[PROBLEM SET]
**A.** In the redshift discussion, how long has the project to observe discordant redshift cases been running?
**B.** Extend the redshift discussion with a few more sentences that pick up after its final line.

[EXTRACT]
The sample of discordant redshift associations given in Arp's atlas is indeed quite large, and most of the objects remain to be analysed thoroughly. For about 5 years, we have been running a project to observe some of these cases in detail, and some new anomalies have been added to those already known; For instance, in some exotic configurations such as NGC 7603 or NEQ3, which can even show bridges connecting four object with very different redshifts. Not only QSOs but also emission-line galaxies in general are found to take part in this kind of event. Other cases are analyzed: MCG 7-25-46, GC 0248+430, B2 1637+29, VV172 and Stephan's Quintet.

This is not your typical "Arp was right!" paper. I'm interested in what ISF members (those who hang out in this board) think of the paper, especially the extent to which you think it's more than just "stamp collecting". My own interest is perhaps most strong on Section 7.
 
Research on candidates for non-cosmological redshifts, M. Lopez-Corredoira, C. M. Gutierrez (2005), link is to arXiv abstract:



This is not your typical "Arp was right!" paper. I'm interested in what ISF members (those who hang out in this board) think of the paper, especially the extent to which you think it's more than just "stamp collecting". My own interest is perhaps most strong on Section 7.

Hmmm. I've come across a number of papers by this particular author. He appears to do little independent research, and tends to have a somewhat anti-mainstream outlook, dressed up in "let's assess the models" type papers. That paper is a decade and a half old, and is likely long since debunked regarding Arp's stuff. I do remember some claims of bridges that were shown to be merely illusory, when looked at closely. It might have been on Tom Bridgman's blog. I'll have to have a look around.
I did recently see one of his papers in regard to his assessment of various models for the explanation of cosmic expansion. I wasn't impressed. He even looked at models by complete cranks such as Marmet, and another bloke whose name escapes me, and is a favourite of EUists, who never published in the relevant and/or peer-reviewed literature. As well as Lerner's erroneous stuff.

[DATASET CONTENT]
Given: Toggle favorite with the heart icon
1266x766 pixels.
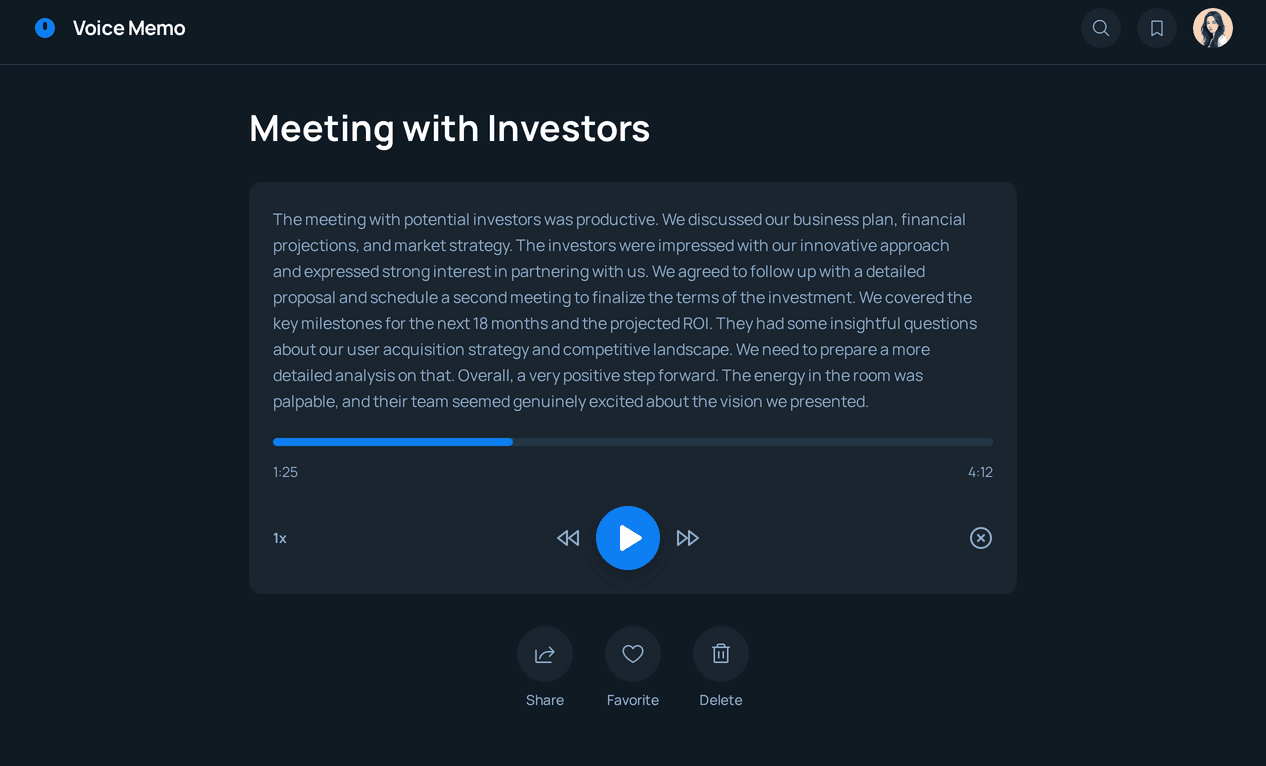Looking at the screenshot, I should tap(633, 654).
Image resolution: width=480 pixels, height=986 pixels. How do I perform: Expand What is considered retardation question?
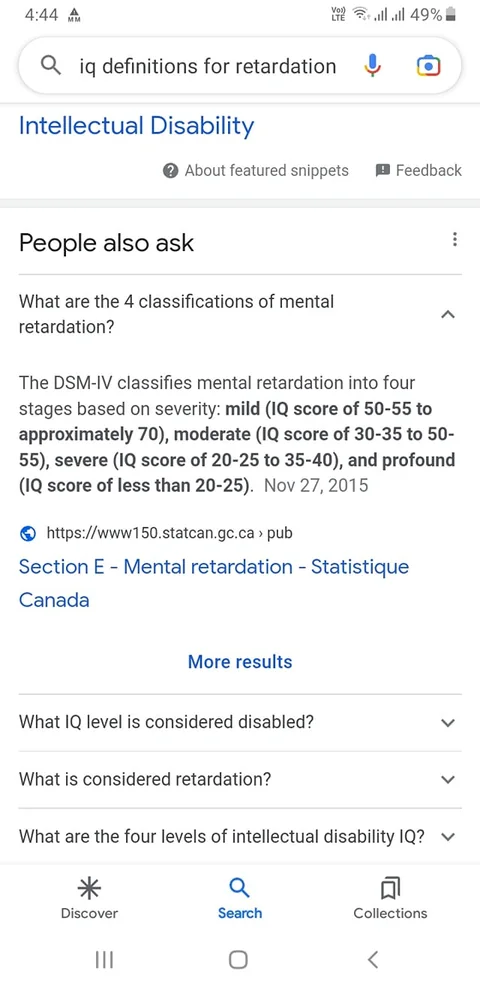point(240,780)
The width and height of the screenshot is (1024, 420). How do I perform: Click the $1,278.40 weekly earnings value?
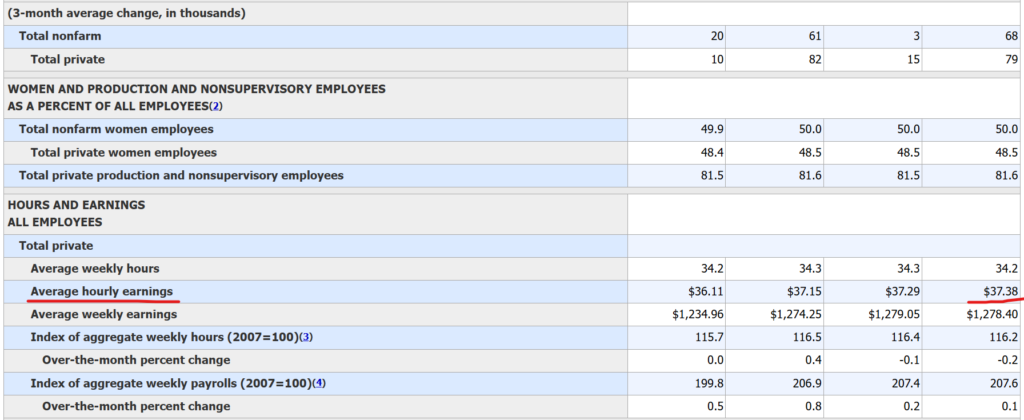point(992,314)
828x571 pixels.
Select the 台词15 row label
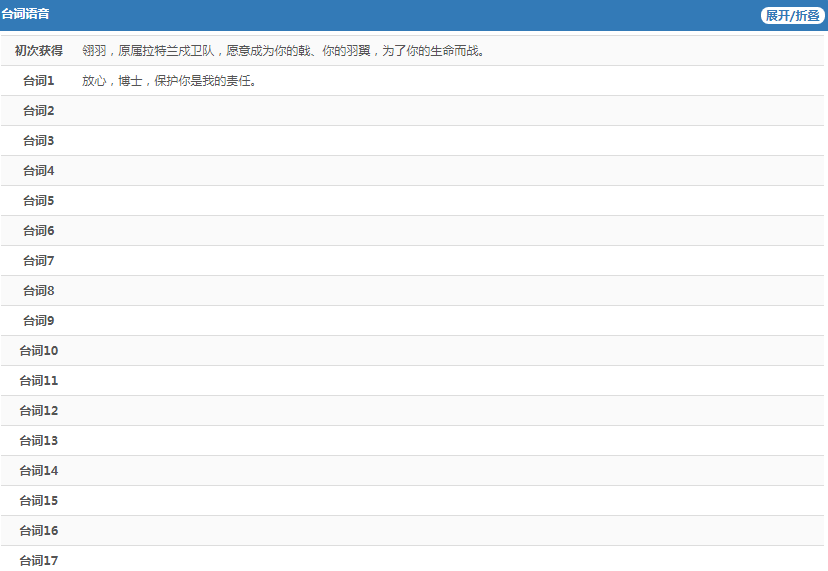(x=39, y=500)
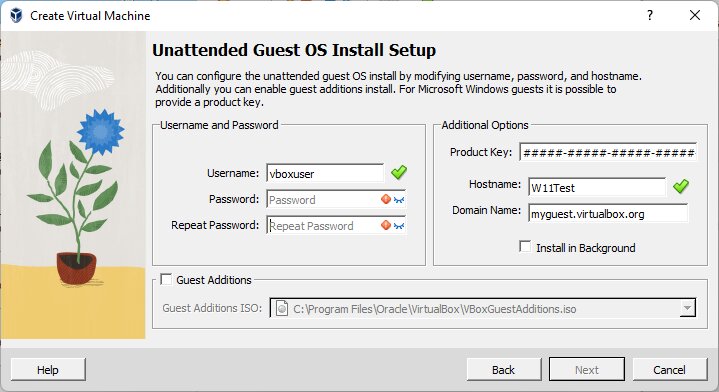Click the green checkmark next to Username
This screenshot has height=392, width=719.
click(x=398, y=172)
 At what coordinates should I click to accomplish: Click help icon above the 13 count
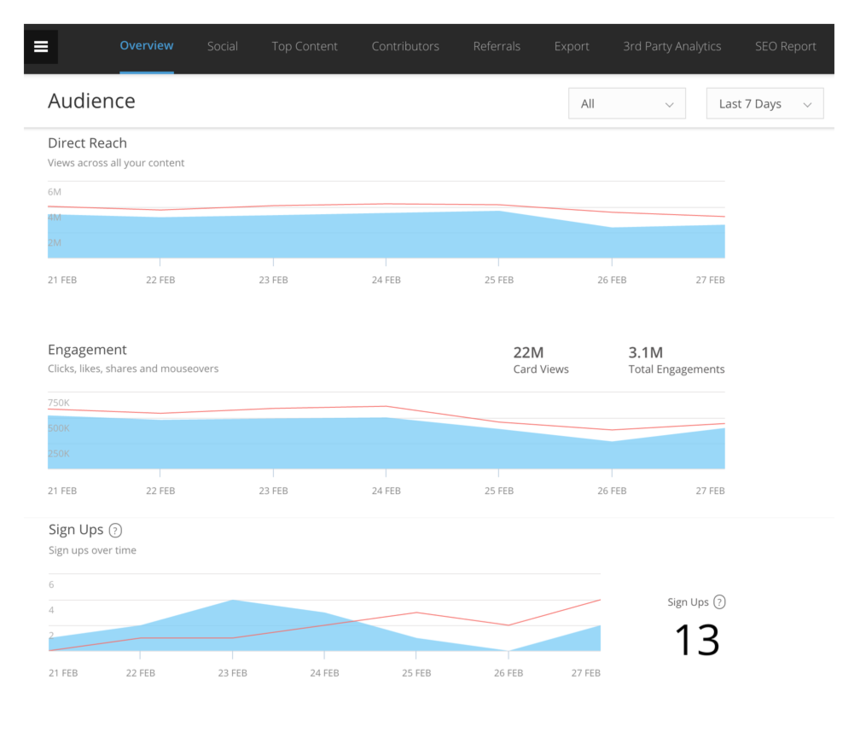coord(719,602)
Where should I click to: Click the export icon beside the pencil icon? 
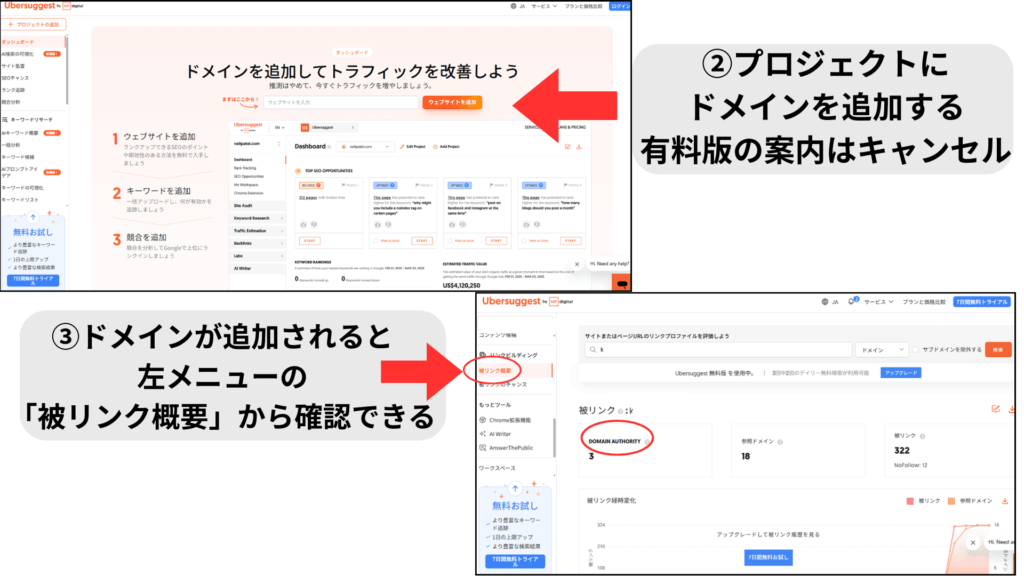coord(1014,410)
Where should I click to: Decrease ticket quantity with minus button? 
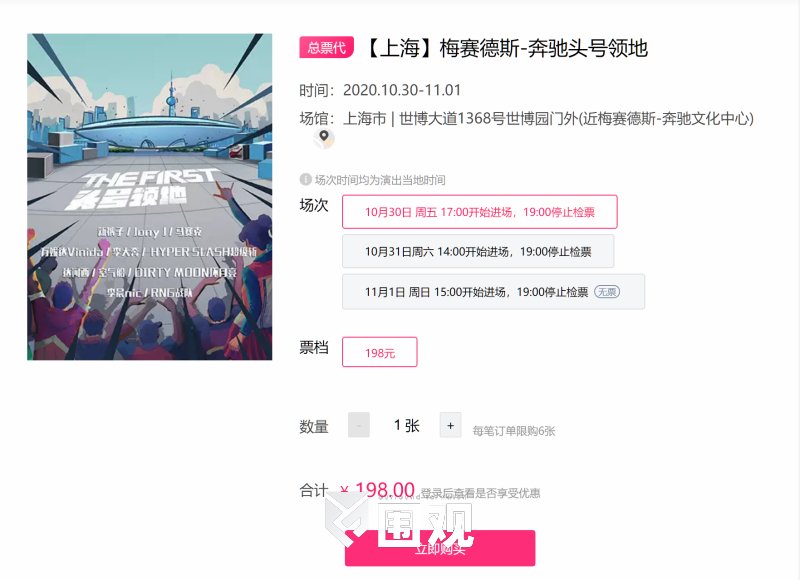[x=359, y=425]
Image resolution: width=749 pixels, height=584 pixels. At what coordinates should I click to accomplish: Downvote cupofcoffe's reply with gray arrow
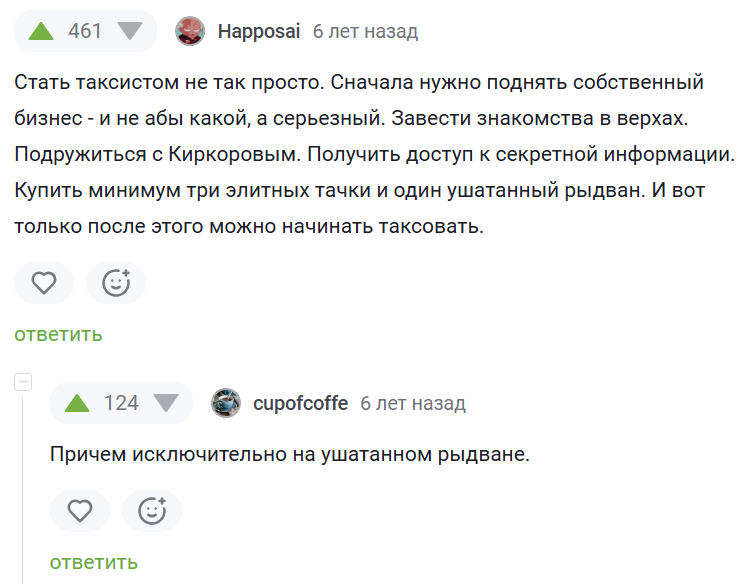166,403
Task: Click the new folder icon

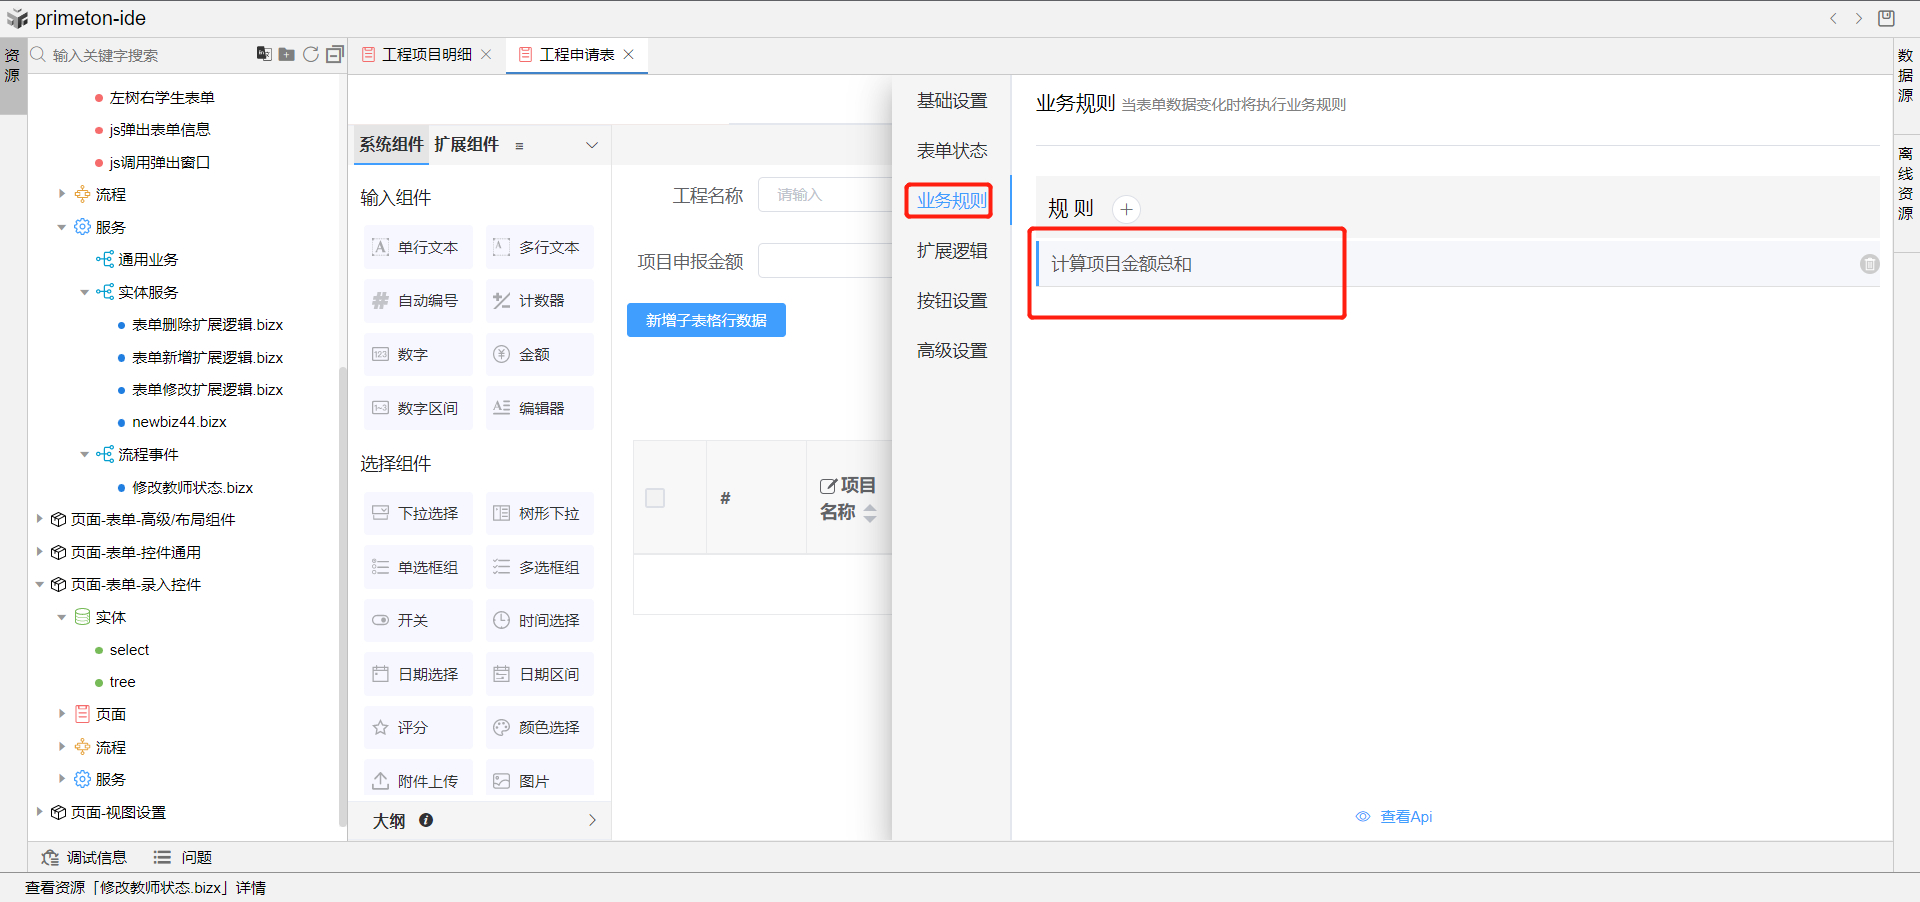Action: pyautogui.click(x=287, y=55)
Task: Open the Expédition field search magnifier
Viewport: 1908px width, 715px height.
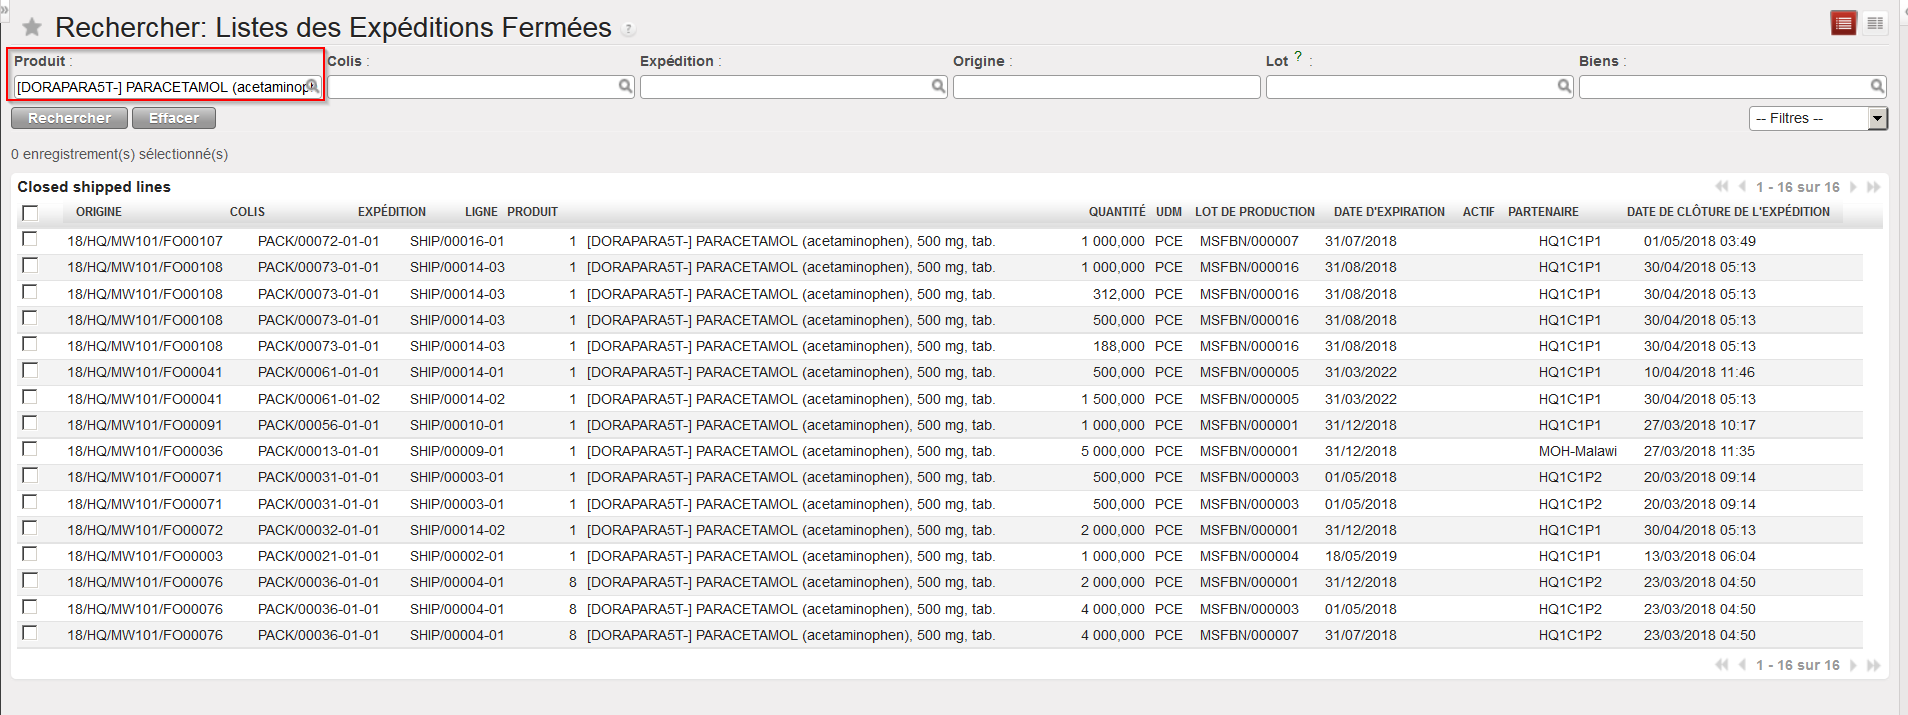Action: point(938,87)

[ANSWERS TO THE PROBLEMS]
**A.** About 5 years.

**B.**
Very often, whenever cranks cite seemingly legitimate papers by people such as Lerner, and others whose names I can't recall (Brynjolffson? and some other bloke who used to post on BAUT Ashmore!), you'll often find that Lopez-Corredoira is among the very few who have bothered to cite those papers. For that reason alone, given how easily those papers are to dismiss, I have my doubts that he is someone worth taking much notice of.
 
Hmmm. I've come across a number of papers by this particular author. He appears to do little independent research, and tends to have a somewhat anti-mainstream outlook, dressed up in "let's assess the models" type papers. That paper is a decade and a half old, and is likely long since debunked regarding Arp's stuff. I do remember some claims of bridges that were shown to be merely illusory, when looked at closely. It might have been on Tom Bridgman's blog. I'll have to have a look around.
I did recently see one of his papers in regard to his assessment of various models for the explanation of cosmic expansion. I wasn't impressed. He even looked at models by complete cranks such as Marmet, and another bloke whose name escapes me, and is a favourite of EUists, who never published in the relevant and/or peer-reviewed literature. As well as Lerner's erroneous stuff.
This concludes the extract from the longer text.